Il est des plasticiens qui sculptent la lumière.
D’autres l’emploient pour élaborer des effets formels.
Rares sont ceux qui l’utilisent pour troubler notre perception et nous désorienter dans l’espace.
Ann Veronica Janssens est de ceux-là.
Elle est née en 1956 à Folkestone, dans le Sud-Est de l’Angleterre. Elle travaille à Bruxelles.
Avec l’installation intitulée Daylight blue, sky blue, medium blue, yellow qu’elle crée en 2011, elle entraîne le spectateur dans une vaste boîte blanche saturée de brouillard et éclairée de façon zénithale par des tubes fluorescents recouverts de filtres colorés. Le nom de l’œuvre l’indique : elle utilise quatre couleurs qui couvrent quatre zones dont les limites sont incertaines.
Dès que l’on pénètre dans cet espace opalescent, on perd tout repère spatial et toute appréciation des distances. Chacun avance à tâtons, les mains en avant pour se protéger d’un éventuel heurt ou espérant enfin toucher un mur, une forme matérielle, une issue. Le cheminement dans le brouillard est long, laborieux, hésitant, instable. Si bien que quelques minutes semblent des heures.
Tous nos sens sont aux aguets.
Ann Veronica Janssens dit :
Je me sers de la lumière pour qu’elle s’infiltre au-dedans de la matière ou de l’architecture, afin de susciter une expérience perceptive qui mette en mouvement cette matérialité et en dissolve les résistances.
La lumière n’est plus ici ce qui nous permet de voir le monde, d’en distinguer et reconnaître les formes et les objets. Elle est au contraire ce qui nous empêche de voir. La masse des gouttelettes en suspension renvoie vers notre regard tant de rayonnements, détournés par effet dispersif, que nous ne distinguons pratiquement plus rien. Seules quelques silhouettes sont parfois vaguement discernables lorsqu’on parvient presque à leur contact. Nous ne contrôlons plus rien, nous nous perdons dans l’espace, irrémédiablement égarés.

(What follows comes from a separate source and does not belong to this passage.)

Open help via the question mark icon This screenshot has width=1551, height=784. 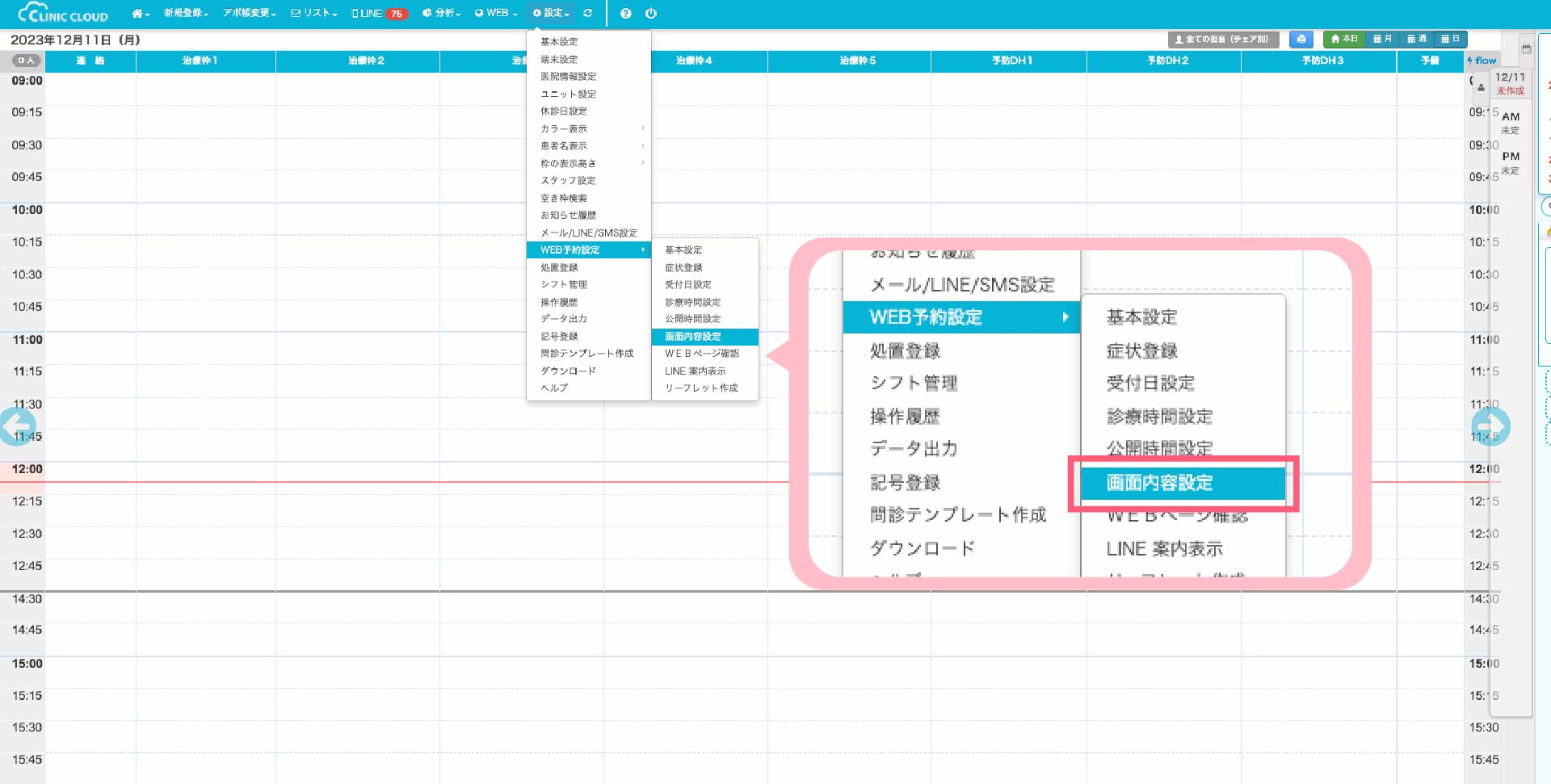pyautogui.click(x=625, y=14)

Ann Veronica Janssens dit encore :
Je m’intéresse à ce qui m’échappe, non pas pour l’arrêter dans son échappée mais bien au contraire pour expérimenter « l’insaisissable ».
Ce qui est fascinant : nous nous frayons un chemin et nous nous perdons au cœur même de la matière rayonnante.
Absorbés par la lumière.
Ann Veronica Janssens cherche obstinément, par le truchement de la lumière, à troubler la perception.
Le brouillard est une de ses matières privilégiées mais certaines de ses œuvres exploitent les effets perturbants du dichroïsme qui sépare les composantes spectrales de la lumière et rend notre œil mal assuré de ce qu’il voit : filtres dichroïques placés devant des sources halogènes (Purple Turquoise, 2006) ou bien miroir fait d’un verre dichroïque feuilleté entièrement brisé (Magic Mirror, 2012).
Elle dit :
Les situations d’éblouissements, de rémanence, de vertige, de saturation, de vitesse, d’épuisement, m’intéressent car elles nous permettent de nous structurer autour d’un seuil d’instabilité visuelle, temporelle, physique et psychologique.
Sa force : nous faire douter de notre propre regard.
Sa malice : nous égarer par la lumière.
Avec Ann Veronica Janssens, la lumière est ce par quoi le monde nous échappe.